## start Material provided
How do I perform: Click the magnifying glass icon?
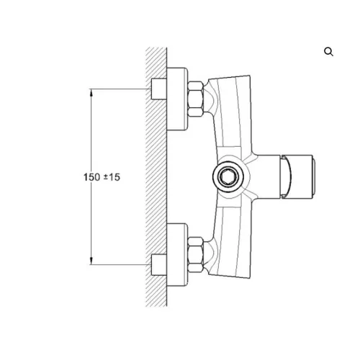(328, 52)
## end Material provided
## start Material provided
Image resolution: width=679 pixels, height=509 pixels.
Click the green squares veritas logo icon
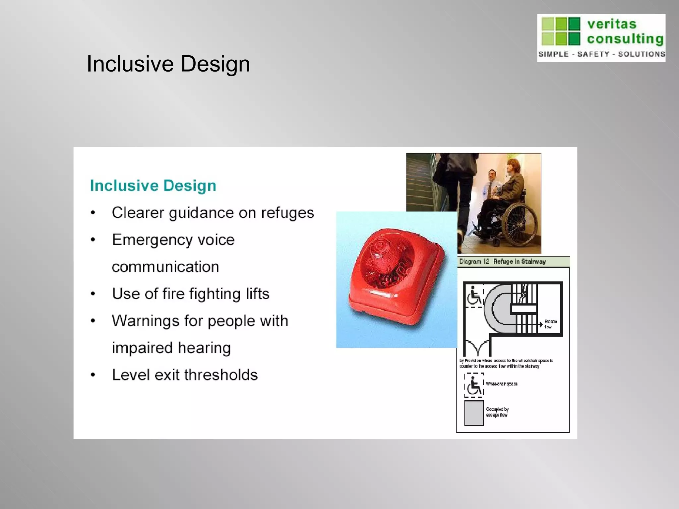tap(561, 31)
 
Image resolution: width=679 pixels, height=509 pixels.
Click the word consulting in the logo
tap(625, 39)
## end Material provided
◆ Problem description ◆
Count the lines of the data above that contain the string "Click" and give only the number.

◆ Answer ◆
3